▸ **Extracted entries**:
● ● ● ● ●
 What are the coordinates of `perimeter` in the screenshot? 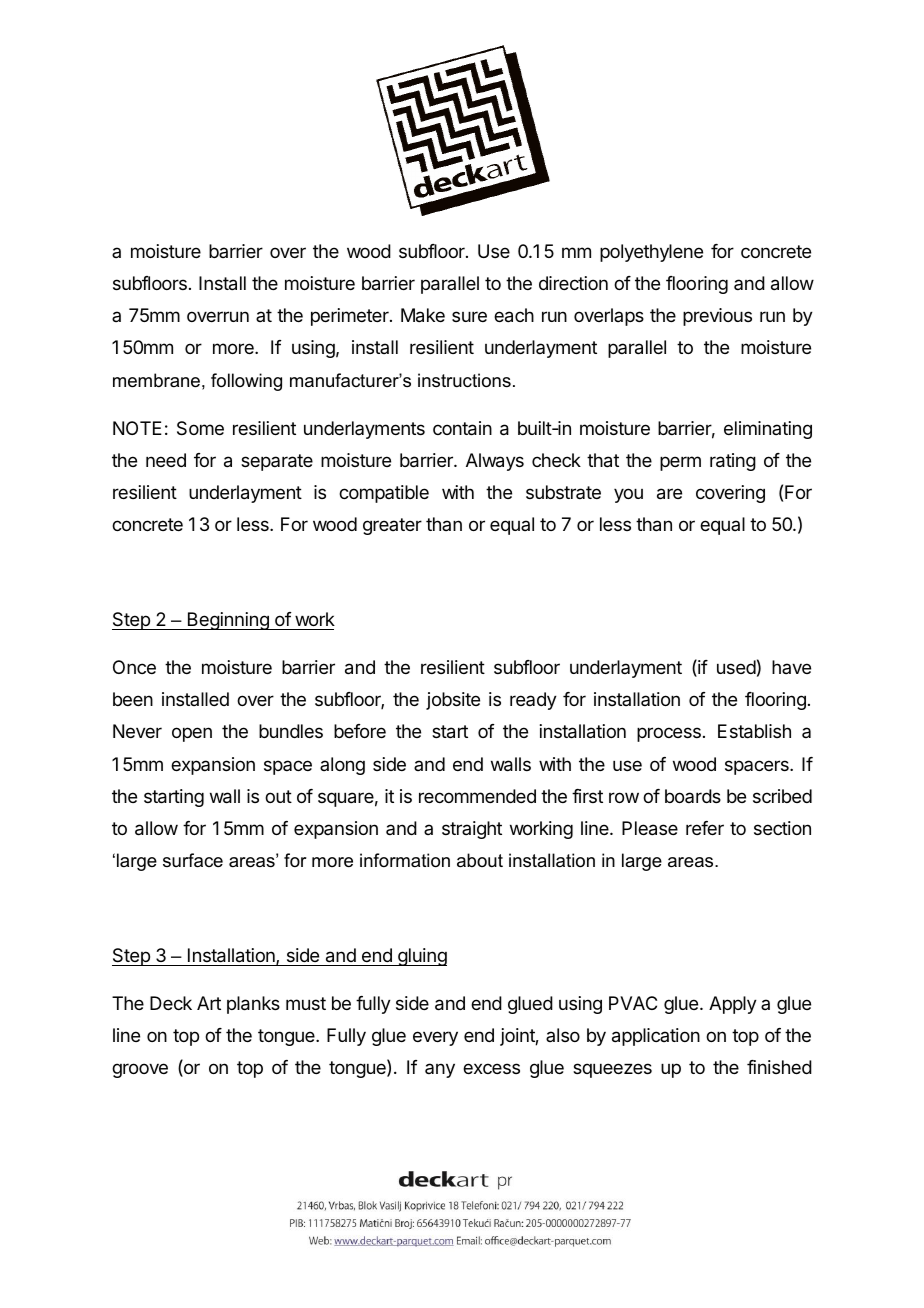 It's located at (351, 317).
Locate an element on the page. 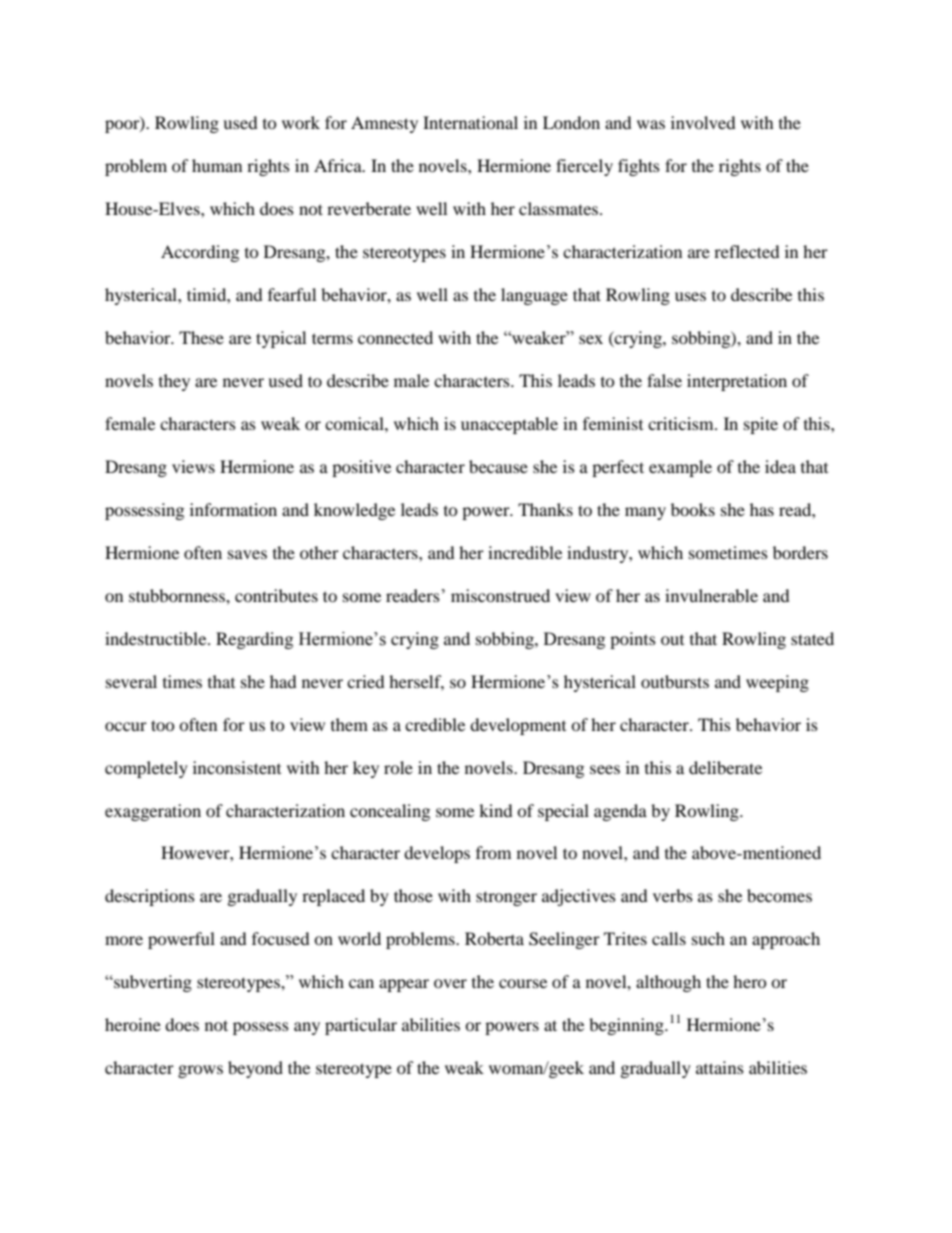 The image size is (952, 1233). misconstrued is located at coordinates (500, 595).
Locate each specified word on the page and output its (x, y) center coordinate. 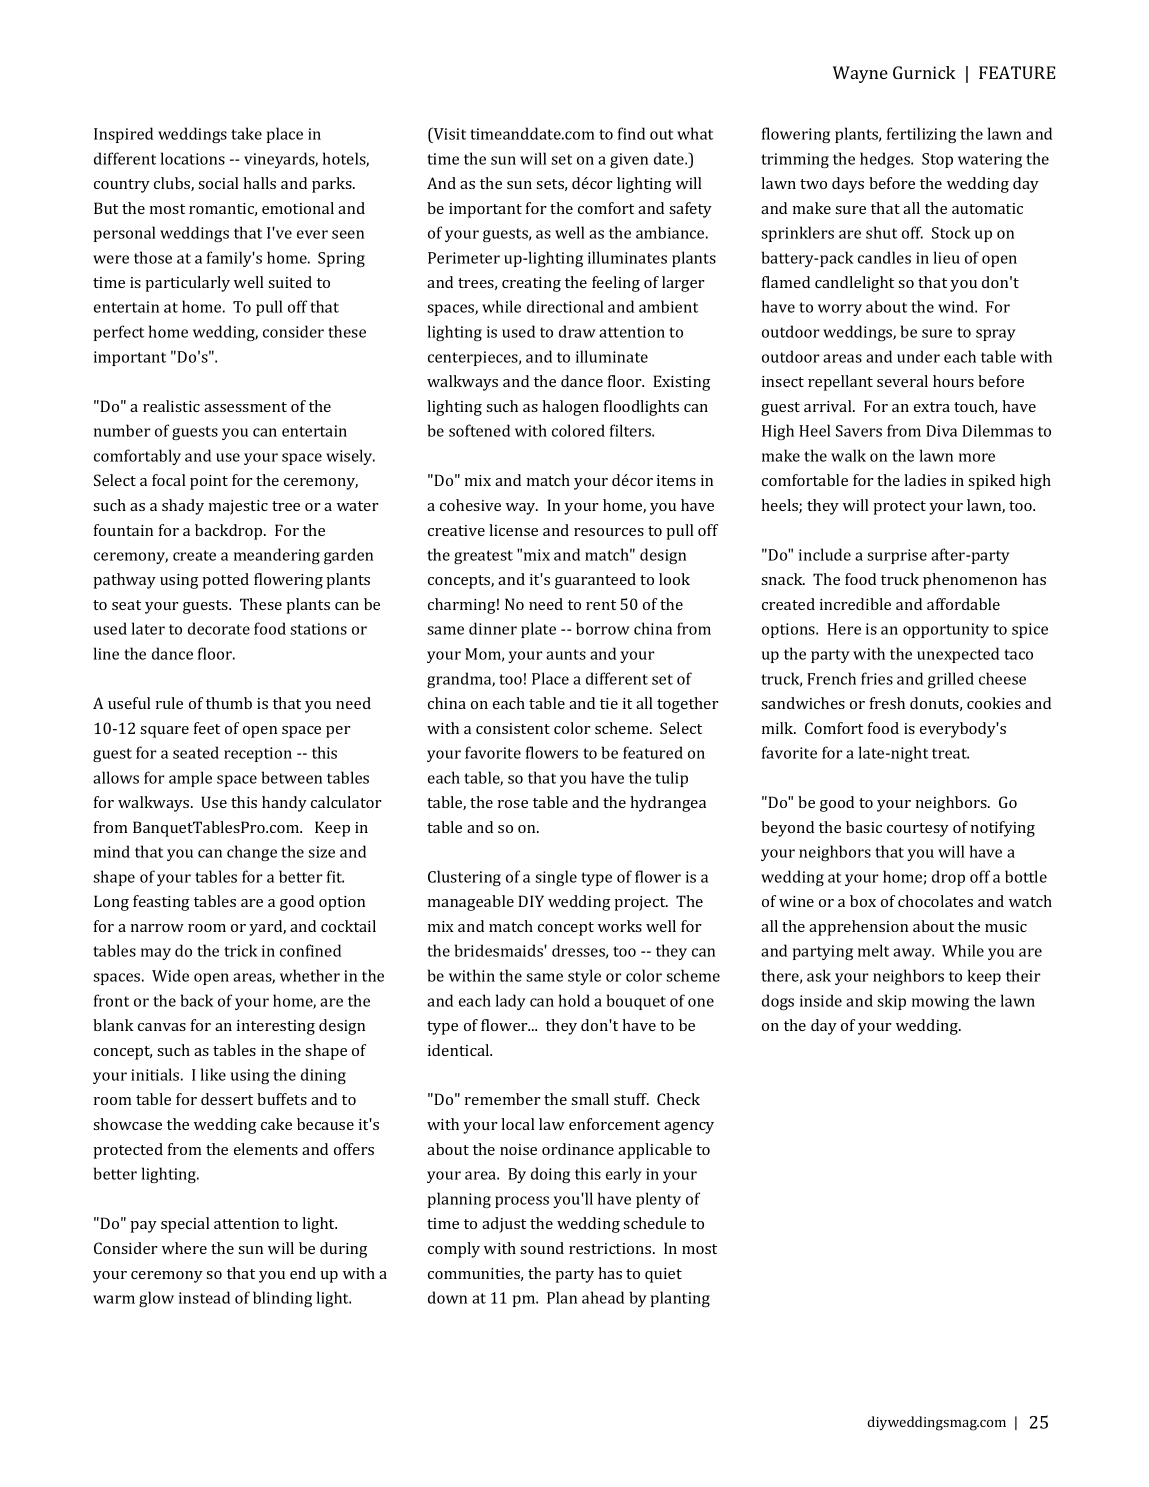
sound (542, 1248)
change (252, 853)
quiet (663, 1275)
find (631, 133)
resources (609, 532)
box (863, 901)
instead (204, 1297)
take (246, 133)
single (556, 878)
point (209, 482)
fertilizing (921, 135)
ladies (925, 480)
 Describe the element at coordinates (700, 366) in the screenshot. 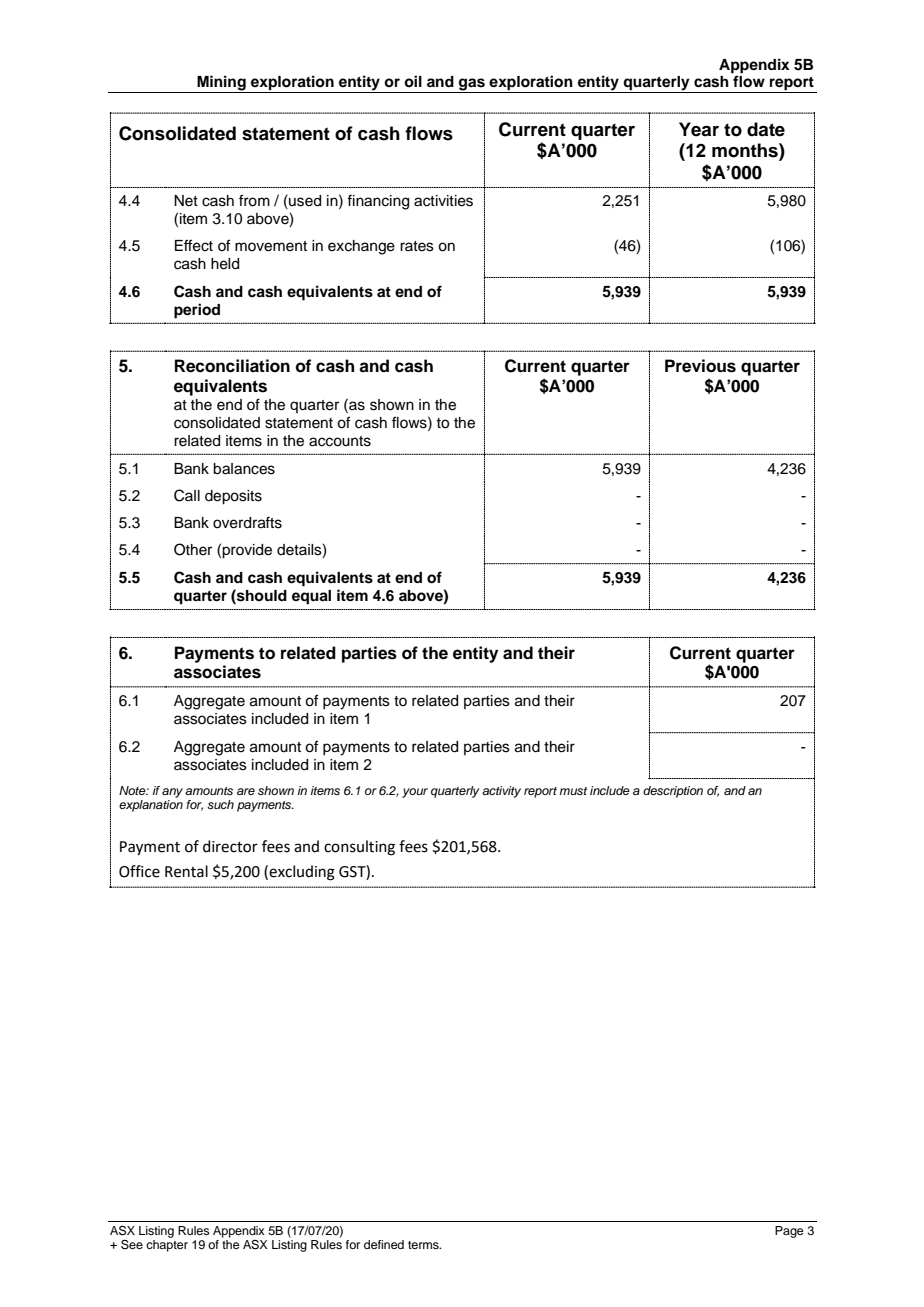

I see `Previous` at that location.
● ● ● ● ●
▸ **What is asked**:
Starting with the line that contains "resources (609, 532)" and continuing through the end of the data, write those lines again with "ladies" replaced by "gentlemen" and everything else unchanged. Leave the pictures out of the answer.

▸ **Written answer**:
resources (609, 532)
box (863, 901)
instead (204, 1297)
take (246, 133)
single (556, 878)
point (209, 482)
fertilizing (921, 135)
gentlemen (925, 480)
 Describe the element at coordinates (700, 366) in the screenshot. 

I see `Previous` at that location.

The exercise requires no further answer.